== The records

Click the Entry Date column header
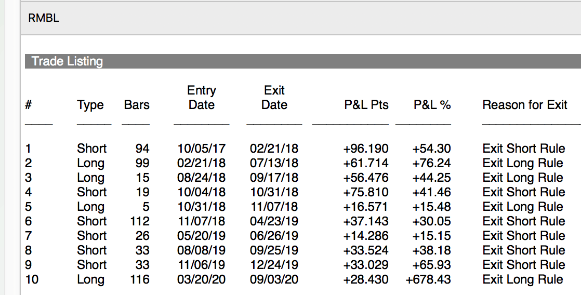[x=202, y=97]
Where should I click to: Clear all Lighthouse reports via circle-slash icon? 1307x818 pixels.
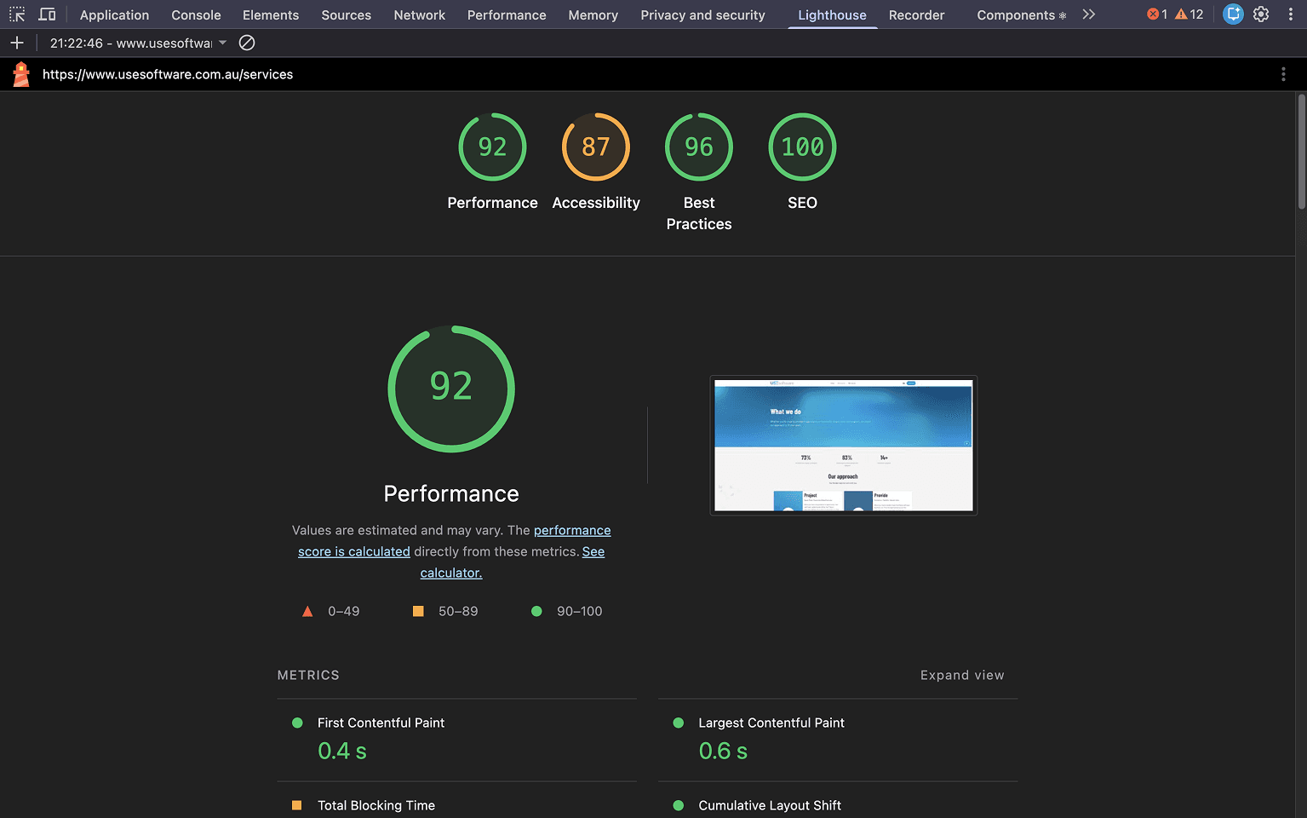(247, 42)
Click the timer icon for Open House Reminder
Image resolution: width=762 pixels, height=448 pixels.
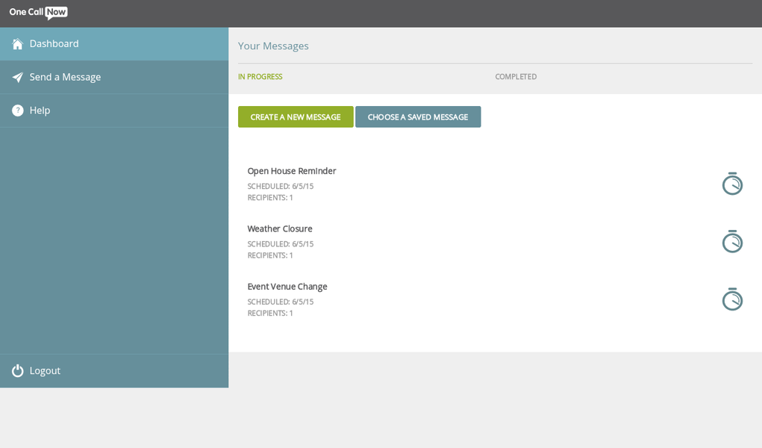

====

Your goal:
Please give the material above again in full, with no pictures in your version.

Output of the task:
Click the Entry Date column header
[x=202, y=97]
Where should I click to: Clear all Lighthouse reports via circle-slash icon? 1307x818 pixels.
(247, 42)
Click the timer icon for Open House Reminder
Image resolution: width=762 pixels, height=448 pixels.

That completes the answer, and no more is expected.